── Source text ──

I actually loved the characters quite a bit and read to the end
just to see how they would all fare. The novel has its limitations,
however: it is rather overwritten, particularly in its metaphors,
and has some other features of a first novel that has some kinks
to work out. Still, I enjoyed reading it and applaud the University
of Michigan Press for giving it a chance. $24 hardcover, 0472115618.
I read
The Art of Possibility, (Penguin, $15, 0142001104) which
has been out in paper since 2002, for two reasons: one, a sister
bookseller in Denver recently told me that it was a really good
book; two, I was intrigued by the concept suggested by the title:
art? possibility? — I’m in. It is a variety of self-help book,
offering suggestions and examples to explain and support the central
idea that we limit ourselves in our personal and professional
lives by relying on an array of conventions and assumptions that
often fail to serve. Rather than put those same old practices
in service over and over again, authors Rosamund Stone Zander
and Benjamin Zander argue on behalf of “re-framing” circumstances
we encounter, with an eye to the possibilities they offer instead
of the hardships or difficulties or drudgery they may present.

───

_The problem_. Write out the book review between "I actually loved" and "chance. $24 hardcover, 0472115618.", inclusive, renaming "characters" to "protagonists".

── Given records ──

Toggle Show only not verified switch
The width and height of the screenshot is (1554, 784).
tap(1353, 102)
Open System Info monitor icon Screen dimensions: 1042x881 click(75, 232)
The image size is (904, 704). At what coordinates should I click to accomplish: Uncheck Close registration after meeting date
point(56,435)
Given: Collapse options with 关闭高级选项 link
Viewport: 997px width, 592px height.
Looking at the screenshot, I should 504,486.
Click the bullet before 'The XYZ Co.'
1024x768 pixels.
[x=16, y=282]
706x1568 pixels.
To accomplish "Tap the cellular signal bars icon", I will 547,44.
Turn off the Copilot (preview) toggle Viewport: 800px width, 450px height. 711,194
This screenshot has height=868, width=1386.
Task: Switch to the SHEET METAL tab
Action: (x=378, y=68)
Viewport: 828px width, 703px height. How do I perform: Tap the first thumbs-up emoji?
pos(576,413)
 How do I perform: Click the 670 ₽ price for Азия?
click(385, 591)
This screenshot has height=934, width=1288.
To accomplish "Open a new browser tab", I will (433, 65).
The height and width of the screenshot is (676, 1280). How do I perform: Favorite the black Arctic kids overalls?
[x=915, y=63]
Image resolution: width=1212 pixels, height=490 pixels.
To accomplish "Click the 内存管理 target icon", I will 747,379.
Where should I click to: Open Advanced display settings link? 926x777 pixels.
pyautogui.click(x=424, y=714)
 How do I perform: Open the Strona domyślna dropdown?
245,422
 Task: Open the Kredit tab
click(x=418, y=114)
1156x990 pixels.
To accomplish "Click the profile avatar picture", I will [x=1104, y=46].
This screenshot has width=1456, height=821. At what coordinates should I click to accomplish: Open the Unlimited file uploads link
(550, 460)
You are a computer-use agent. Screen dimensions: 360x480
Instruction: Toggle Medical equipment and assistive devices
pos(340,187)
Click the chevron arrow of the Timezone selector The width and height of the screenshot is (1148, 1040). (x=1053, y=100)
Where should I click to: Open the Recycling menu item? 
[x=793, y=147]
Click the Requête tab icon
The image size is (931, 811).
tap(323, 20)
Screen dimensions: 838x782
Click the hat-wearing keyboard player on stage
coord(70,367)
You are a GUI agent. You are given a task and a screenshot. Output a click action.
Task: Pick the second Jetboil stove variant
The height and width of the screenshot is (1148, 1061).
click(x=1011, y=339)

───

_The answer_.
I actually loved the protagonists quite a bit and read to the end
just to see how they would all fare. The novel has its limitations,
however: it is rather overwritten, particularly in its metaphors,
and has some other features of a first novel that has some kinks
to work out. Still, I enjoyed reading it and applaud the University
of Michigan Press for giving it a chance. $24 hardcover, 0472115618.